Acute Myeloid Leukemia in Children Less Than Two Years Old: Clinical, Cytologic and Cytogenetic Correlations Comparison with other age categories. A clinical survey of 39 cases

Thirty-nine children under two years of age with newly diagnosed Acute Myeloid Leukemia (AML) were consecutively admitted to the Hôpital Saint-Louis (Paris) over a ten-year period (1978-1987). Nineteen were under one year of age at diagnosis and 3 had congenital leukemia. Comparison of FAB sub-classes among the different age categories showed that AML with a monocytic component (M4 and M5) (44%), and AML with megakaryocytic elements (M7) (21%), were much more frequent in children before the age of two years.

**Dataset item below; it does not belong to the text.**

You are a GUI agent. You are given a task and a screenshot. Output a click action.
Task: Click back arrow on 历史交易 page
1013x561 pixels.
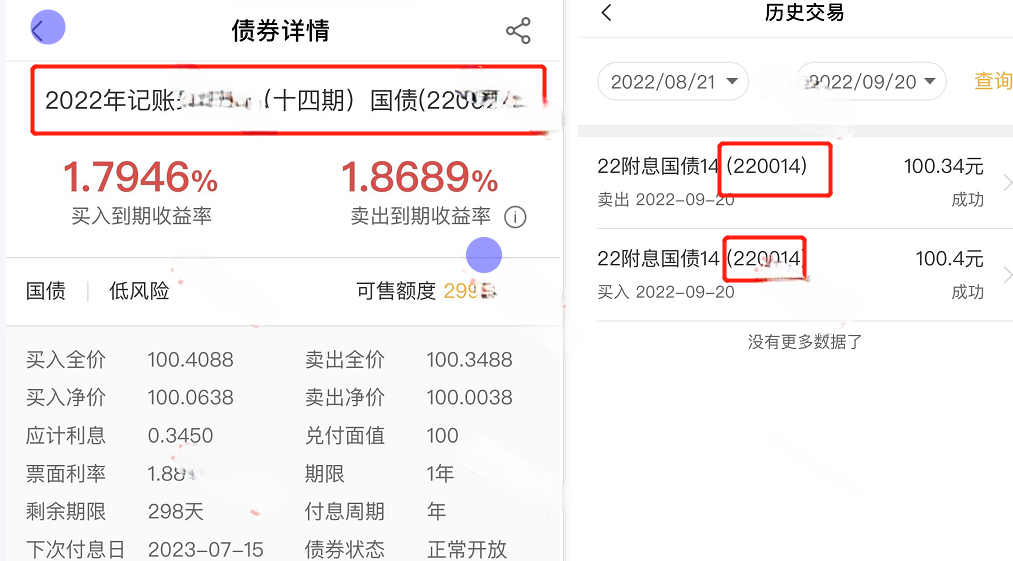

This comparison was made on a series of 1409 AML and 859 ALL diagnosed in the same hospital during a twelve years period of time. During this period of observation, the compared incidence of ALL and AML showed 50% for each category for children under 2 years, 73% ALL versus 27% AML for children under 15 years, and 18% ALL versus 82% AML for adults. Of the 29 cases subjected to cytogenetic study, 62% had clonal chromosomal abnormalities, the most frequent being a translocation involving the long arm of chromosome 11. With a 72 months median follow-up for patients who are still alive, the 6-year actuarial survival was 23%, while the event free interval for Complete Remission (CR) patients was 35%. For the M4-M5 subgroup, these results were 37% and 50% respectively with a plateau reached at 27 months. M4-M5 FAB types represented the most common leukemia at this age, and these usually correlated with translocation of the long arm of chromosome 11. We obtained an unexpectedly high rate of survival, with acceptable sequellae, for children treated with intensive chemotherapy.